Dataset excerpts
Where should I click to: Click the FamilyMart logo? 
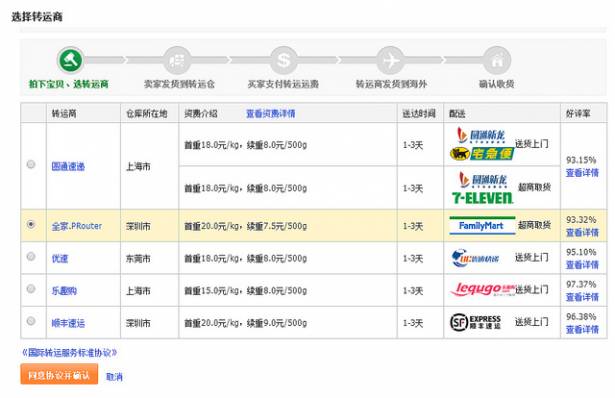tap(482, 225)
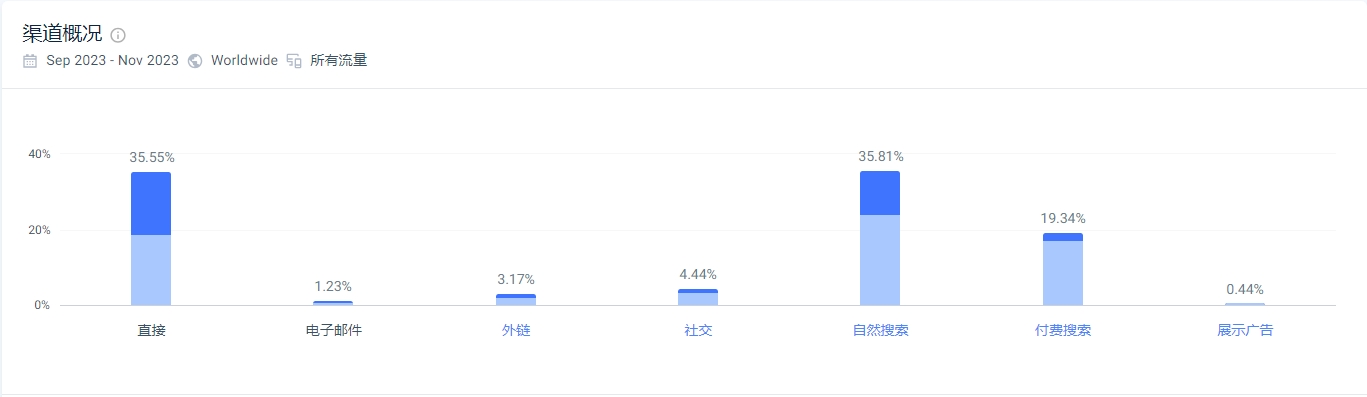Open the 付费搜索 channel link

pyautogui.click(x=1063, y=330)
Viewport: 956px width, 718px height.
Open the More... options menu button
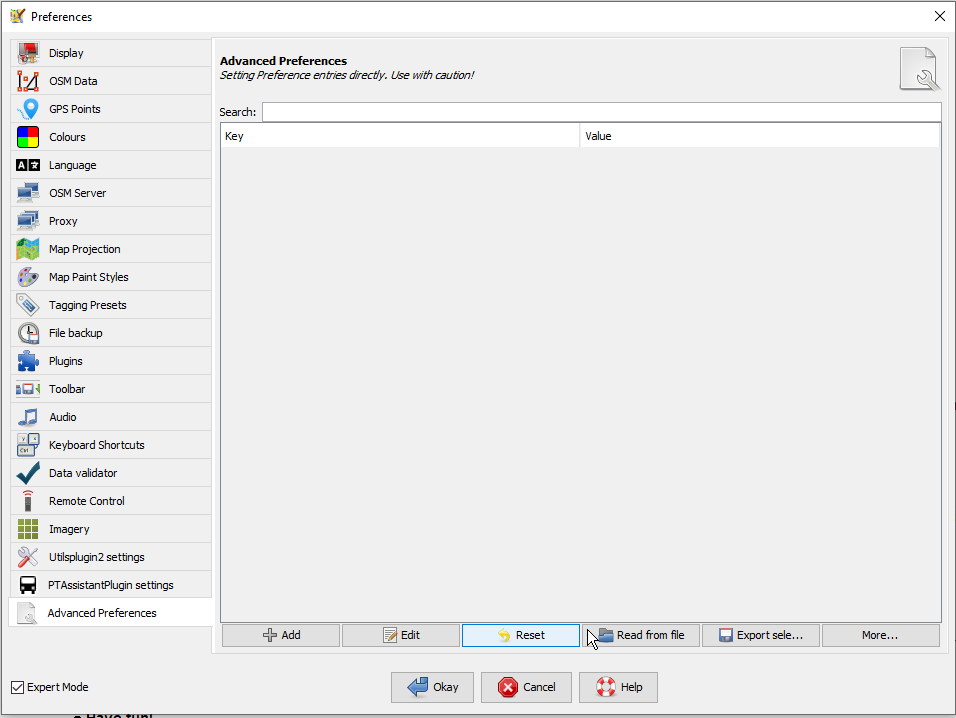880,635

→ **Work to complete**:
Would you please write out the entries in full, exactly as they read, but without pictures?

→ **Worked solution**:
Where should I click to: Click the FamilyMart logo? 
tap(482, 225)
Open the 付费搜索 channel link

pyautogui.click(x=1063, y=330)
Viewport: 956px width, 718px height.
Open the More... options menu button
880,635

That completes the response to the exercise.